**WHAT NEEDS TO BE DONE**
Exclude all pictures from your copy of the data below, which should otherwise match exactly.

(Beginning of MATERIAL FOR THIS TASK)

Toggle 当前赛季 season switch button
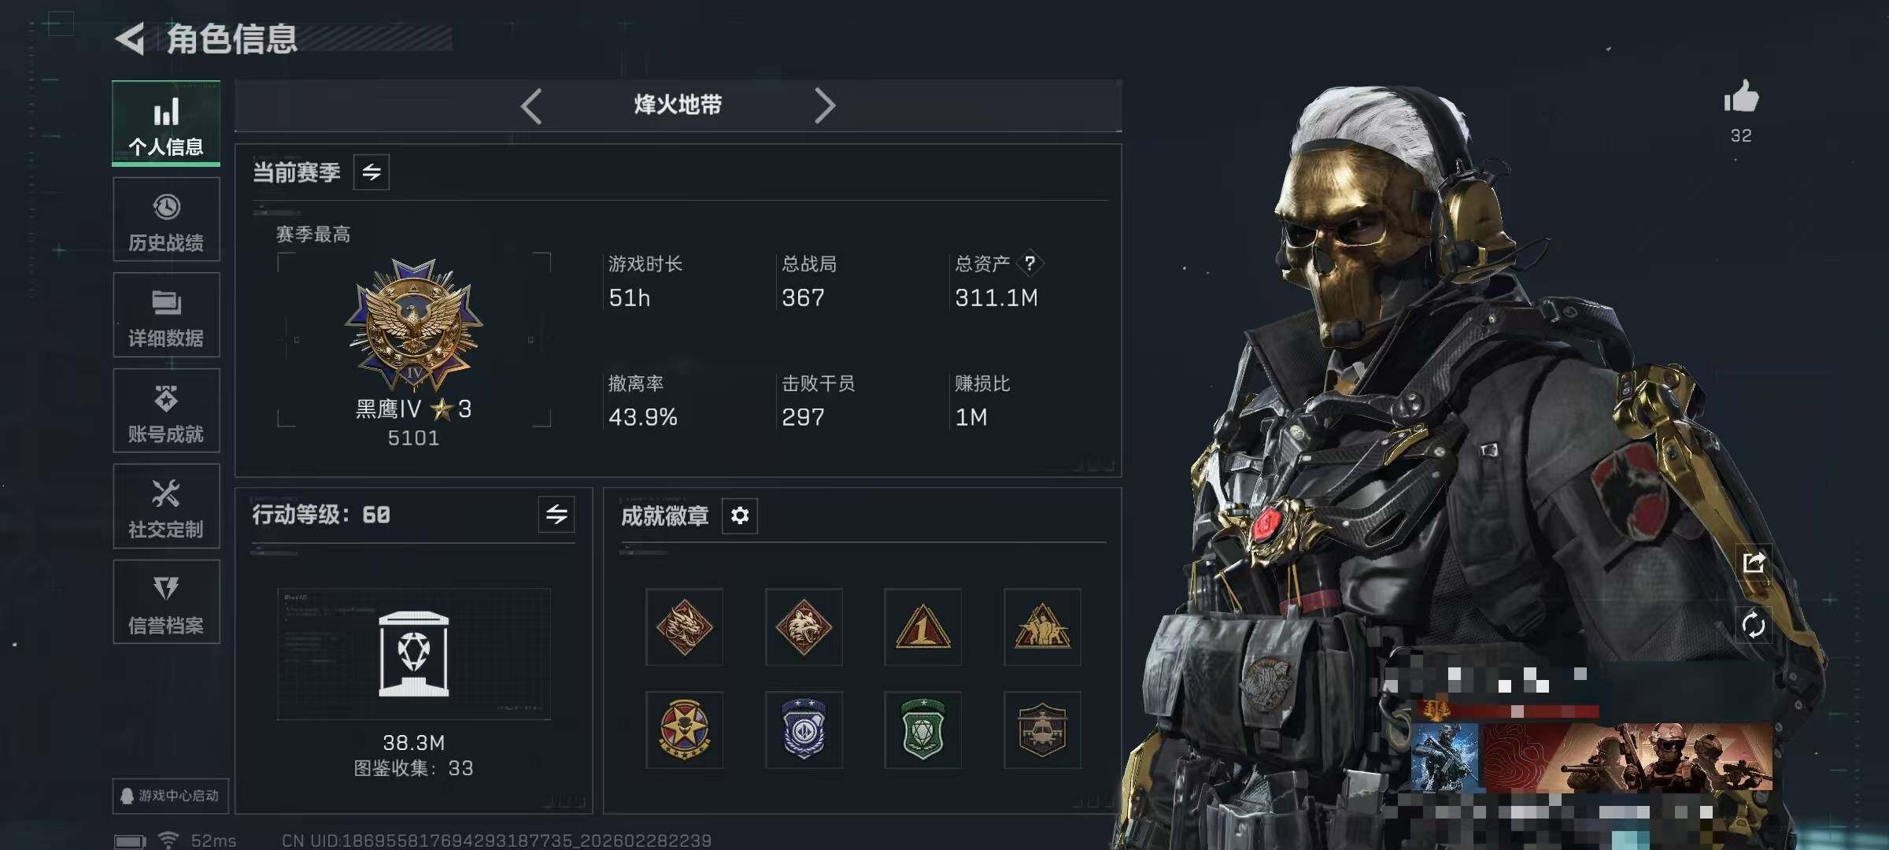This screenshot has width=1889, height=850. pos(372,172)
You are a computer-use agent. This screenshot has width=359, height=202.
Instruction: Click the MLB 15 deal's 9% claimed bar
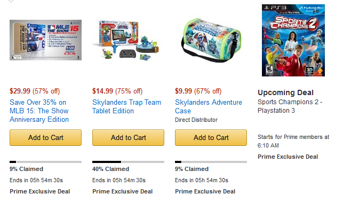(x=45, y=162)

(End of MATERIAL FOR THIS TASK)

**EXERCISE RESULT**
Toggle 当前赛季 season switch button
This screenshot has width=1889, height=850. pos(372,172)
You are a computer-use agent. This screenshot has width=359, height=202.
Instruction: Click the MLB 15 deal's 9% claimed bar
(x=45, y=162)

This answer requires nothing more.